In Ref. [5], entitled “Amorphous Silicon Thin Film Deposition for Poly-Si/SiO₂ Contact Cells to Minimize Parasitic Absorption in the Near-Infrared Region”, Kang and Lee et al. proposed a thin amorphous silicon layer to reduce parasitic absorption in the NIR region in TOPCon solar cells, which are the key emerging silicon photovoltaic technology in the commercial silicon photovoltaic market. The thin amorphous silicon layer can crystalize to polysilicon, and the thickness of poly-Si can dramatically affect the efficiency of perovskite/silicon tandem solar cells. Therefore, a thin poly-Si layer with good quality is important for utilizing the light in the long-wavelength range. In Ref. [6], entitled “Potential of NiO_x/Nickel Silicide/n⁺ Poly-Si Contact for Perovskite/TOPCon Tandem Solar Cells”, Kim and Lee et al. applied nickel silicide as an interlayer for perovskite/silicon tandem solar cell, where nickel silicide was formed by nickel diffusion from thermally evaporated NiO_x to the n⁺ poly-Si layer during the deposition and annealing process. This structure is advantageous for electrical connection between the perovskite top cell and Topcon bottom silicon cell as compared to the NiO_x/transparent conductive oxide/n⁺ poly-Si structure showing Schottky contact. The work shows the potential of a NiO_x/nickel silicide/n⁺ poly-Si structure as a perovskite/silicon tandem solar cell interlayer.
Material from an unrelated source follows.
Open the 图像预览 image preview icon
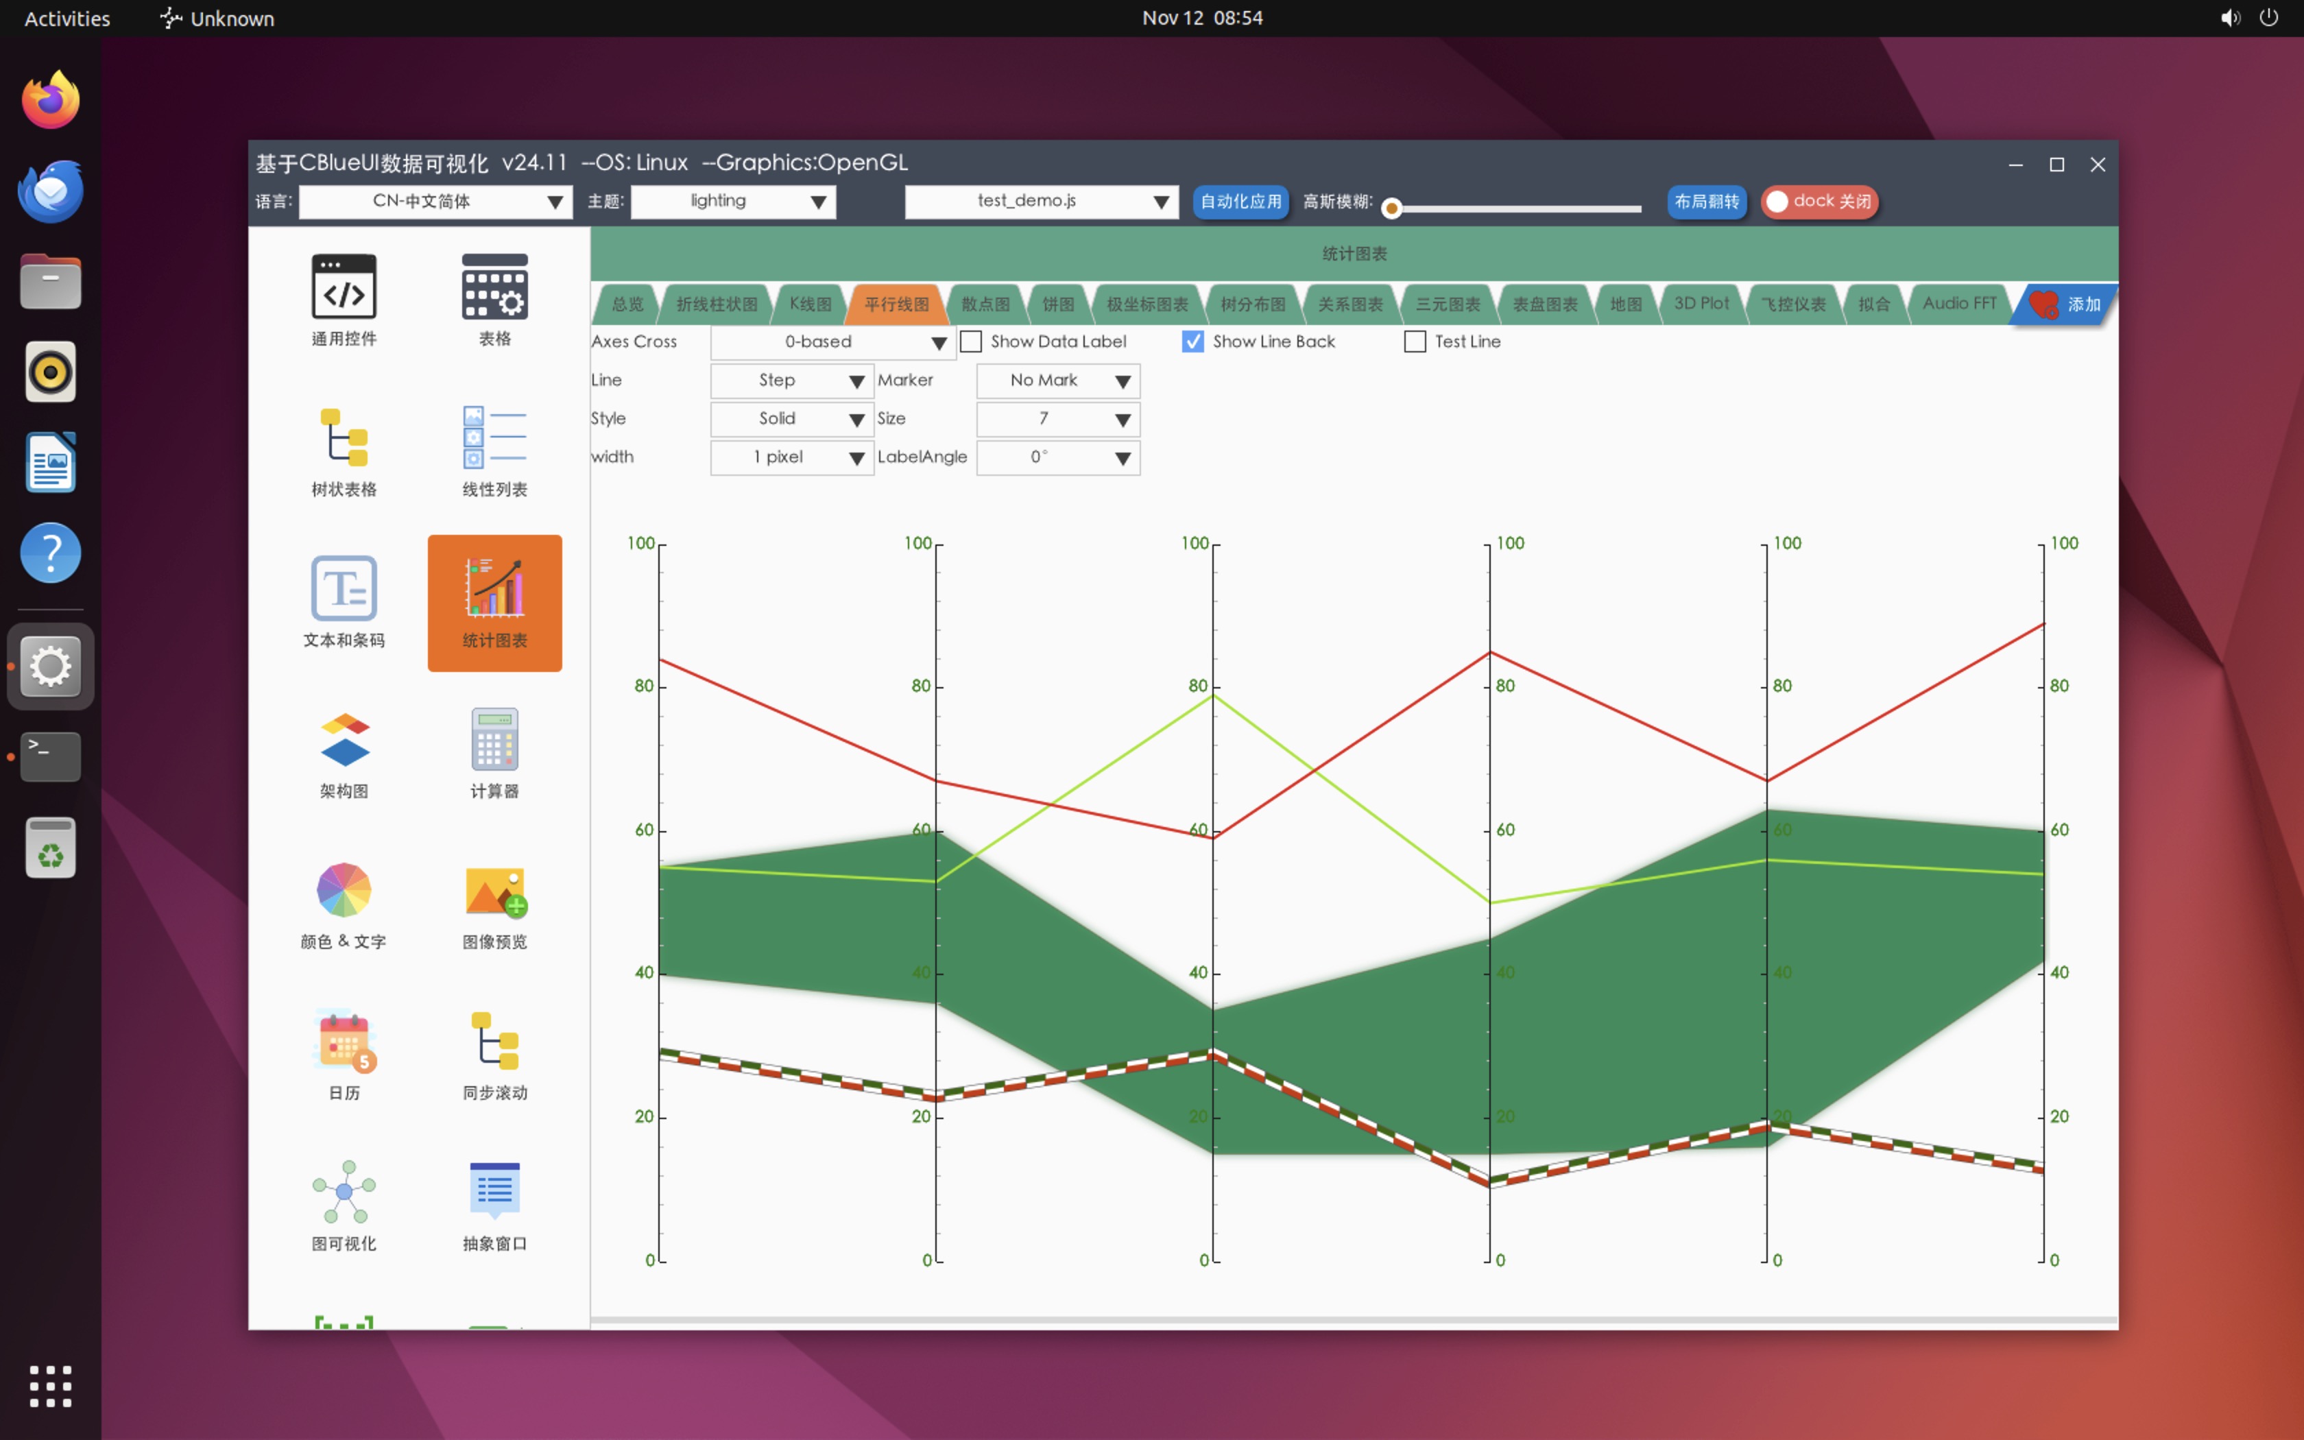494,890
Besides the perovskite/silicon tandem solar cells, perovskite/CIGS solar cells also show great potential because CIGS has the main advantage of feasible band gap tuning. In Ref. [7], entitled “Investigation of Electron Transport Material-Free Perovskite/CIGS Tandem Solar Cell”, Salah et al. used SCAPS (i.e., a solar cell capacitance simulator) to simulate a perovskite/CIGS tandem cell. They indicate that the tandem cell with electron-transport-layer free perovskite structure delivers a power conversion efficiency as high as ~35%. Another integration technology for perovskite solar cells is integration with organic solar cells. Perovskite/organic integrated tandem solar cells show great potential because organic photovoltaic technology has the distinct advantages of being flexible, lightweight, and low-cost, in addition to its high power conversion efficiency (certified efficiency: >18%; lab-based efficiency: >19%) [8]. In Ref. [9], entitled “Recent Advances and Challenges toward Efficient Perovskite/Organic Integrated Solar Cells”, Hong and Lee et al. reviewed the recent progress in perovskite/organic integrated solar cells, including operational mechanism and structural development and remaining challenges to achieving efficient devices.

Overall, tandem solar cells can greatly increase power conversion efficiency by absorbing more solar light, thus decreasing the overall cost. Therefore, it is a vital technology for future energy harvesting. These aforementioned authors provided important insights on versatile perovskite/photoactive integrated tandem solar cell technologies, such as how to design high-efficiency tandem solar cells, how to make perovskite tandem solar cells by combining different photovoltaic materials, how to further increase the power conversion efficiency, and how to lower the cost. Their contributions will certainly accelerate the commercialization of perovskite technology. The editor team herein thanks all the contributions of the authors and hopes this Special Issue draws the attention of the researchers both in the research field and the industrial community.